In fact, the initial impetus for reimbursement reform was the close relationship between rural doctors and their patients. This intimacy and concern for patients led to much slower rises in doctor fees in rural areas, which then became institutionalized in Medicare using the customary, and then was ratcheted up on a percentage basis by Congress. This left rural doctors with far less reimbursement.

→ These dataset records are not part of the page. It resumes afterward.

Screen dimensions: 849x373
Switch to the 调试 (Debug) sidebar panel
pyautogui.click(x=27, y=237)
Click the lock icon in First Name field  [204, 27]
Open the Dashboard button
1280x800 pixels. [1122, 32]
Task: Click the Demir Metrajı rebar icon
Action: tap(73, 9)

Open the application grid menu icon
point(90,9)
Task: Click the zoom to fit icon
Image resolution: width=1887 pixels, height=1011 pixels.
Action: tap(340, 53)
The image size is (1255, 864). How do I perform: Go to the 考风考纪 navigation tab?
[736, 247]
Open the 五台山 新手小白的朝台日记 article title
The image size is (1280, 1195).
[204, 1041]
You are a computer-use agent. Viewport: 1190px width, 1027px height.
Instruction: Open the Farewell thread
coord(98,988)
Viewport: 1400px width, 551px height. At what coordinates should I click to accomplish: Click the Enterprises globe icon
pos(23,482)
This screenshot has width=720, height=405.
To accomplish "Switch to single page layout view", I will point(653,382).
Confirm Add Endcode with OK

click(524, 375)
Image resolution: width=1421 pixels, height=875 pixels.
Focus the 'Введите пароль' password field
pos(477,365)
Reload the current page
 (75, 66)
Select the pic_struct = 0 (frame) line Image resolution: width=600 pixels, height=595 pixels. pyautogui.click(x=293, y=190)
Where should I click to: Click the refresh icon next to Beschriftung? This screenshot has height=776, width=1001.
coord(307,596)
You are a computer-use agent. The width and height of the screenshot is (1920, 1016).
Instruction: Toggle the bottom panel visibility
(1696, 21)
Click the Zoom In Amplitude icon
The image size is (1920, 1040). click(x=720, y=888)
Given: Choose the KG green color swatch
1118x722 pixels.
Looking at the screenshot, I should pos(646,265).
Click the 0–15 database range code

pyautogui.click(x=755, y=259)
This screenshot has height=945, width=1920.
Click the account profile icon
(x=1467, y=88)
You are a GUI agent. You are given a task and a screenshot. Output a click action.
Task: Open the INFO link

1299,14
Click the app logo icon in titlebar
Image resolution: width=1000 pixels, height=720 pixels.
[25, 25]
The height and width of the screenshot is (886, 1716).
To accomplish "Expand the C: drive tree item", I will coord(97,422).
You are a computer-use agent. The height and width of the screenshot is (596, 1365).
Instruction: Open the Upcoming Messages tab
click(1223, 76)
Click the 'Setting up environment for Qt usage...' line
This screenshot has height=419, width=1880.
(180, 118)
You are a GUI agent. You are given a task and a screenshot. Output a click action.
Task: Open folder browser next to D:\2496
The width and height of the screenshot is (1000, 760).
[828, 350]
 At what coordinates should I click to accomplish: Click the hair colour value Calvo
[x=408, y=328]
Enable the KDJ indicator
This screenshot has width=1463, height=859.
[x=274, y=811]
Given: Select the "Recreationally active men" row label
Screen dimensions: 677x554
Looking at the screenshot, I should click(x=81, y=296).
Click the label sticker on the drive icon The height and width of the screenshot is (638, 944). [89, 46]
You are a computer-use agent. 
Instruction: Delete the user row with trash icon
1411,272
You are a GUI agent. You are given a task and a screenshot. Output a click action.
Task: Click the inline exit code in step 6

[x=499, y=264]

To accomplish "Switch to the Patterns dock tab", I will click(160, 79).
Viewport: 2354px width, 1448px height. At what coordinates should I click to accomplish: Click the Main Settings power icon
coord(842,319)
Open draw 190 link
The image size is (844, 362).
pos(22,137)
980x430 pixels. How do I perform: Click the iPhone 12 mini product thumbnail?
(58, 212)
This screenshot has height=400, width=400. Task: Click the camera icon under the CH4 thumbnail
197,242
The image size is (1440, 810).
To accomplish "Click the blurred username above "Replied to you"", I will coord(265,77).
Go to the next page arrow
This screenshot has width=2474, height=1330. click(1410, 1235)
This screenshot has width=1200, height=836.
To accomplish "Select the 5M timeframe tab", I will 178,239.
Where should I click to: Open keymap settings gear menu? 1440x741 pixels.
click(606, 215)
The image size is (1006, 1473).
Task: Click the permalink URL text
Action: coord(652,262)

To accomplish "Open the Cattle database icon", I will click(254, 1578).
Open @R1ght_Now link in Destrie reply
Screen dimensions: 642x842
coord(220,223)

Examples of the doctor/patient relationship include dissecting the relationship as locus of control or studying psychosocial issues as disease processes; i.e., the hernia in room 604 becomes the enmeshed family-patient with adjustment disorder. Examples of the effect of academization on faculty include being busy, self-involved, research-involved, advancement-involved, fellowship-involved, complainers vs. people-involved practitioners who would be examples of suburban and rural type practices. Urbanized people are less involved while rural people, are mainly people-involved. In the relationship with medical schools, family medicine is still ostracized and has not bought its academic credibility. Therefore it is still fairly distant from the curriculum and other decision-making processes. Medical schools as a whole, are still very distant from communities and spend very little time satisfying the social needs of this nation. Relationships with communities: urban areas are busy and self-involved. Rural areas are people-involved. Community programs, however, have become increasingly less involved in the welfare of their communities except when politically necessary. Overall, the transit is away from political and into expectations with loss of state and local funding over time. Question: Why is rural good for these areas? Review of the categories of why rural is good. Evidence for the changes: Arkansas' information when their one year general practice rotating internship switched to three years, they had a marked decrease in rural practice choice. Also, when you get groups of students together they work together and interact with one another rather than one-on-one with a role model. Also, an article at the end is Glenn & Hofmeister 'Rural Training Settings', "Journal of Family Practice", 13:3 p. 377, 1981.